The creator of Shameless, State of Play and Clocking Off again brings to life a family of larger-than life characters with real-life dilemmas. Channel 4's No Offence is an addictive and blackly funny police procedural.

No one can deliver outrageously dark humour, high-stakes drama, intricate storylines and warmhearted observations on the human condition quite like Paul Abbott. Like his earlier shows, No Offence is populated by an immediately recognisable and unforgettable cast of acutely observed personalities, here employed as officers on the frontline.

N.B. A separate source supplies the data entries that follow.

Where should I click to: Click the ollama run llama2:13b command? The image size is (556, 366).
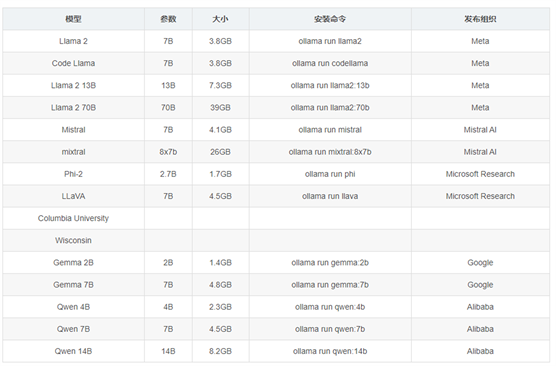pos(330,85)
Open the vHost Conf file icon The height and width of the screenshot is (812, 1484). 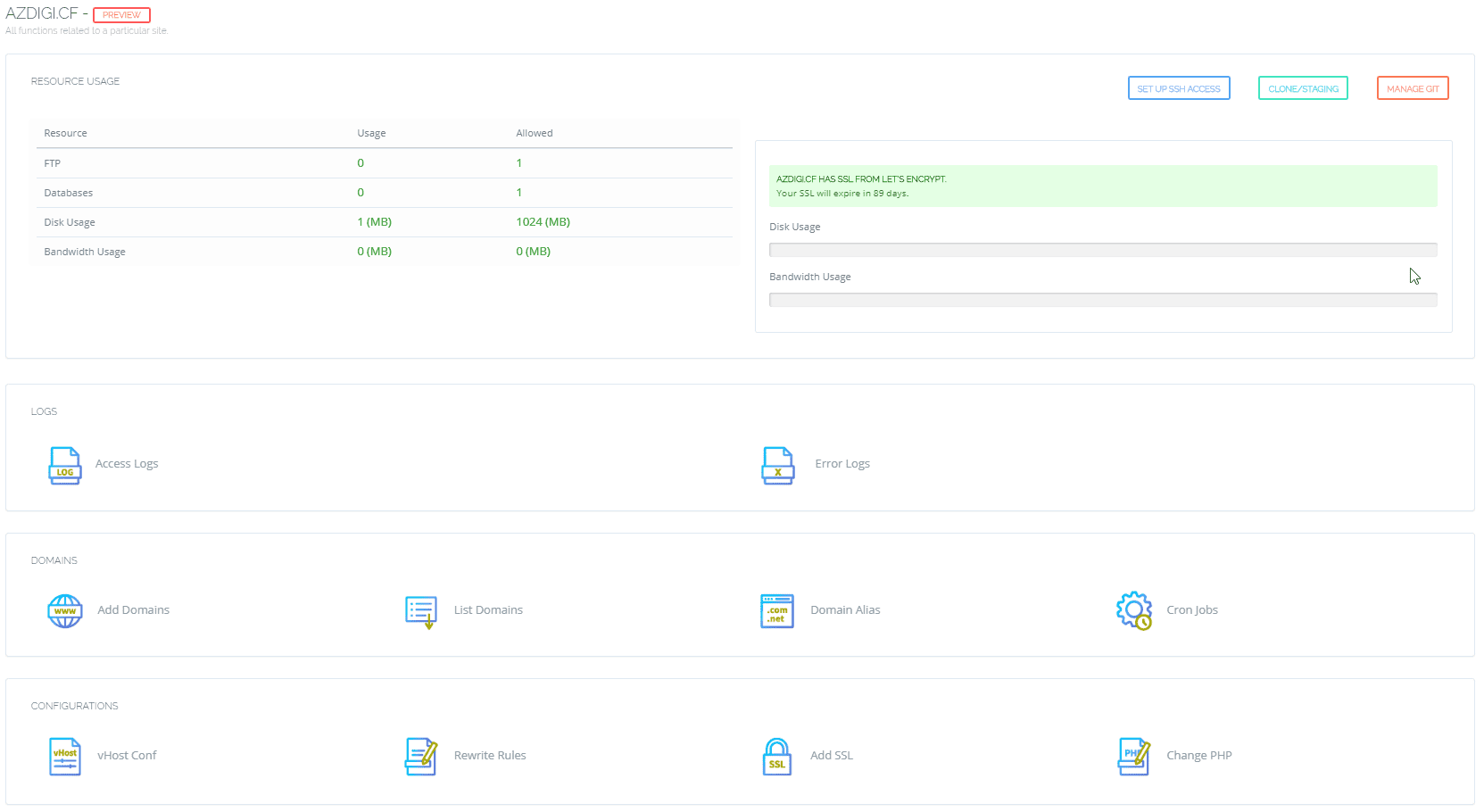coord(65,757)
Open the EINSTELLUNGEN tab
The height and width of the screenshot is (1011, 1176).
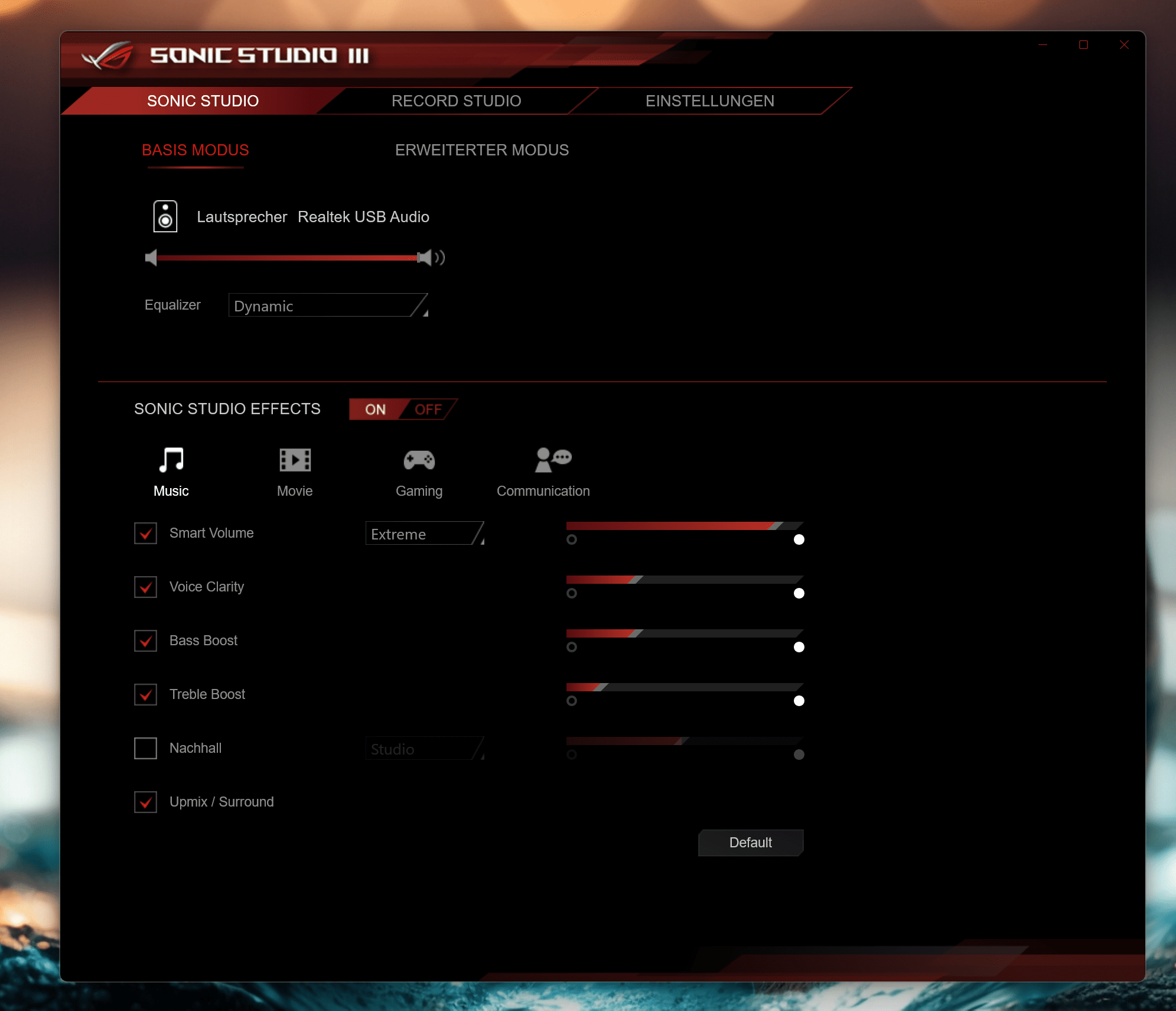[709, 101]
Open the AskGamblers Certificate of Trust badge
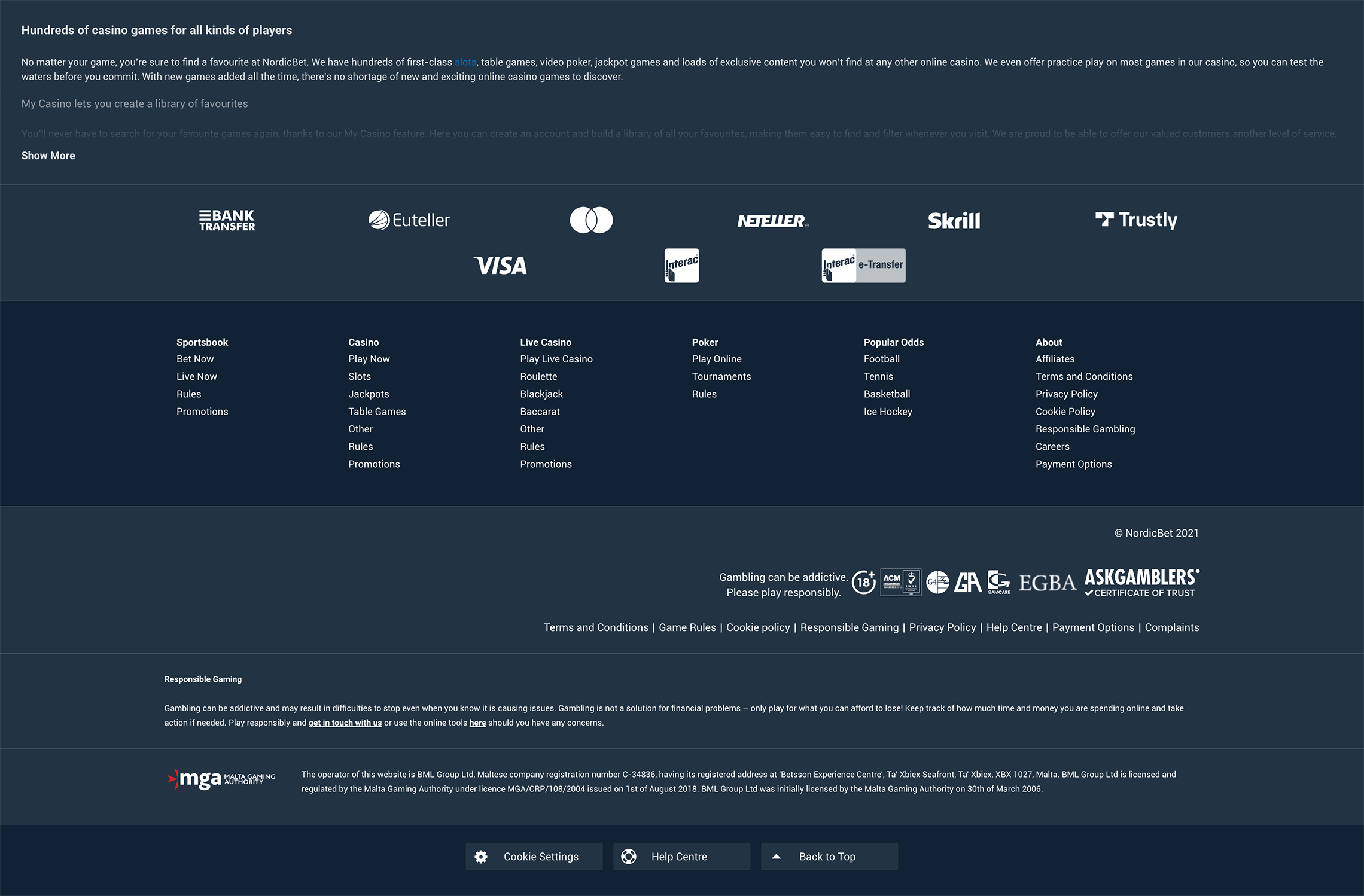This screenshot has width=1364, height=896. point(1141,583)
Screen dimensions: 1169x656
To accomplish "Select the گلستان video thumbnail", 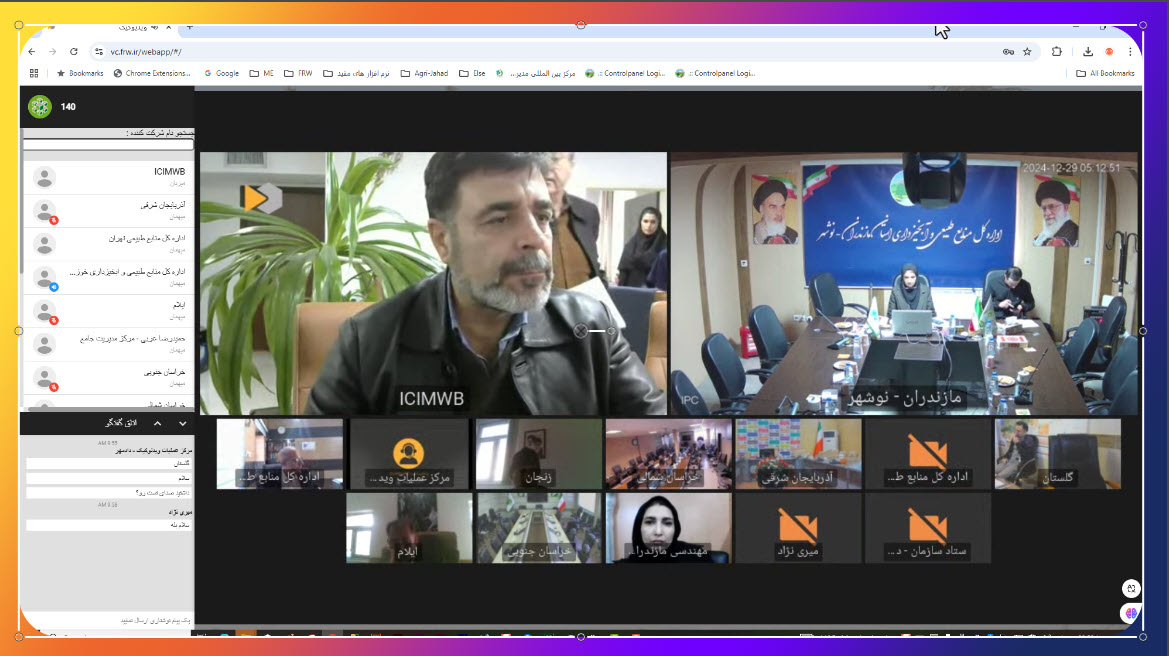I will [x=1056, y=453].
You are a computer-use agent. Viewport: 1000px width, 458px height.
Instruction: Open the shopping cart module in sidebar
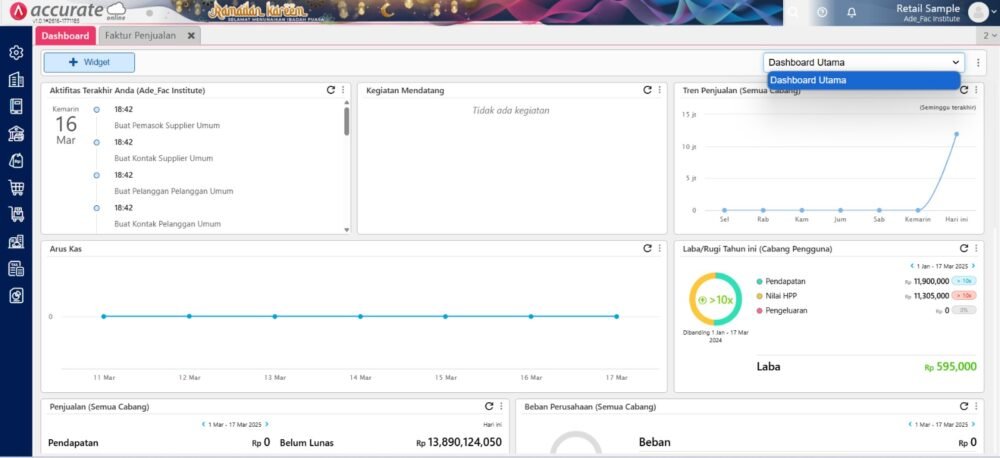tap(16, 187)
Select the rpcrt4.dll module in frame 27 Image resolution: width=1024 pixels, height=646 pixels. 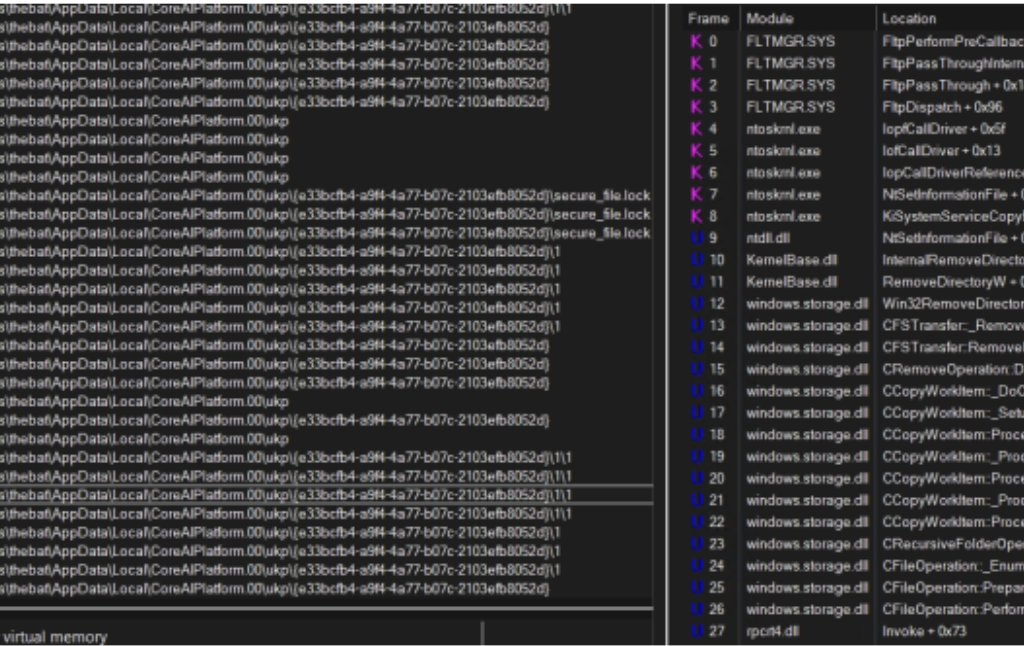(x=772, y=631)
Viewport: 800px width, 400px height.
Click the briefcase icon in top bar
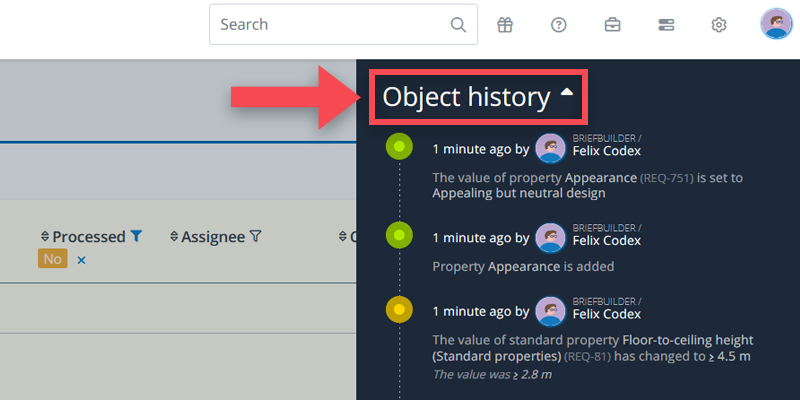point(612,25)
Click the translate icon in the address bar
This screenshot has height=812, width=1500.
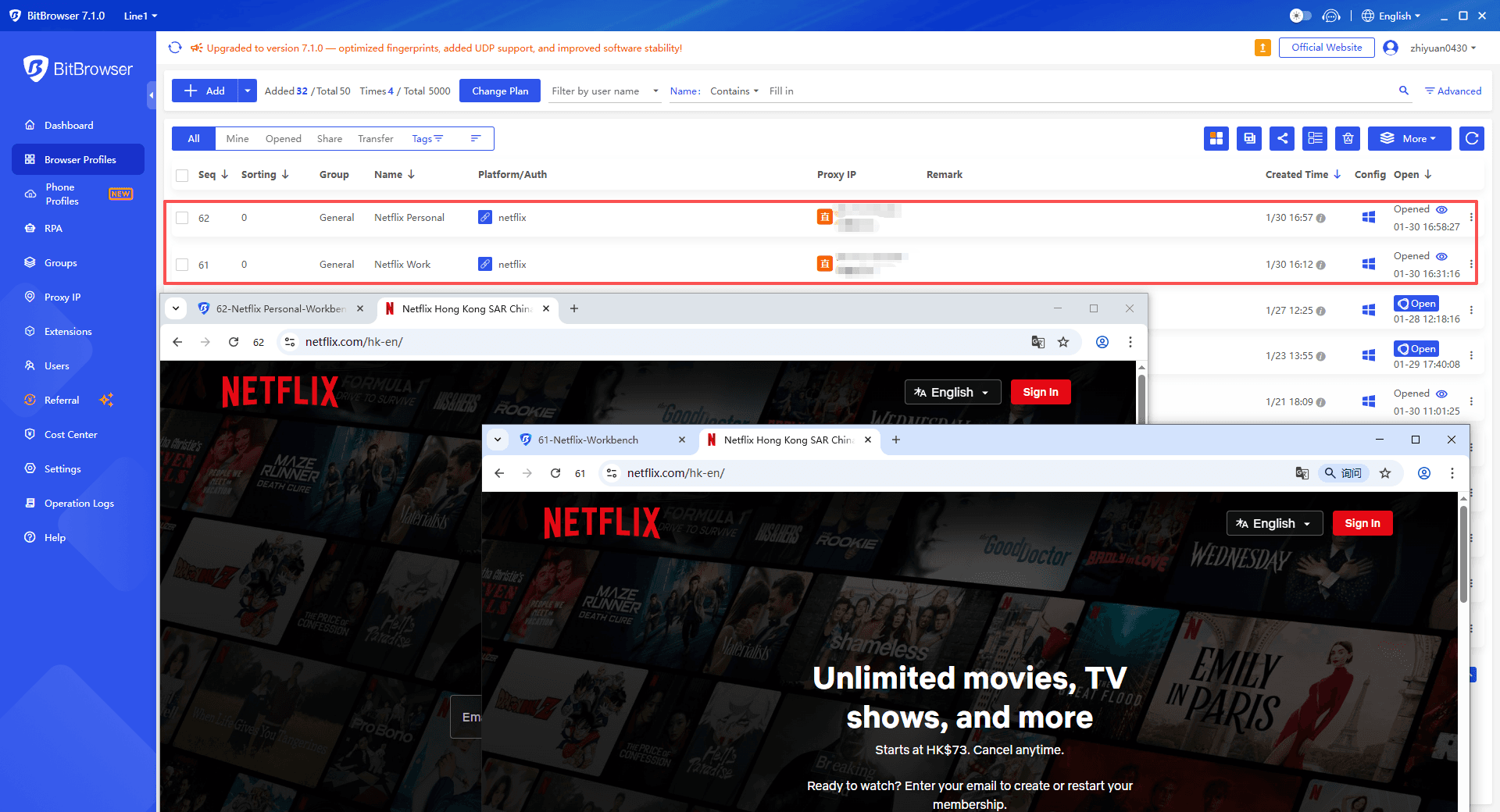(x=1302, y=473)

Joanna Scanlan’s DI Viviene Deering is an unstoppable powerhouse with Miss Piggy looks and attitude who keeps her team in check and on their game with a winning mix of sharp insight, rule bending, foul-mouthed bonhomie and outright bullying. Her go-to girls are Elaine Cassidy’s DC Dinah Kowalska and Alexandra Roach’s DS Joy Freers, old schoolmates with contrasting styles. Kowalska is all-action impulsive, while Freers is cautious and thoughtful. Despite some professional antagonism – in the first episode Kowalska is overlooked as Freers is upgraded to sergeant – their long-term bond is unbreakable, and they form a formidable partnership.

No Offence
Image via Channel 4

In the presence of such forceful women, the men on the team tend to take a back seat. As Deering’s supposed superior, DS Darren Maclaren (Colin Salmon) is frequently given the runaround, but he too can be disarmingly two-faced as he casts aside his ‘good cop’ training to plot and manipulate like a master politician. On a level with Kowalska is Will Mellor’s driven, steady and incorruptible DC Spike Tanner, while seen-it-all forensics expert Randolph Miller (Paul Ritter) is a maverick borderline alcoholic who finds humour – and critical evidence – in the darkest places.

Manchester has never looked uglier as the team investigates the city’s nastiest villains, uncovering alarming links between a deadly drug and prostitution ring, an arson attack, the trading of human organs, and the serial murders of young girls with Down’s Syndrome. The underbelly of broken Britain is laid bare, but with irresistible courage and big laughs. Small wonder that Channel 4 commissioned a new 8-part series at the end of the first season’s recent run. Pacy, provocative, and full of fun.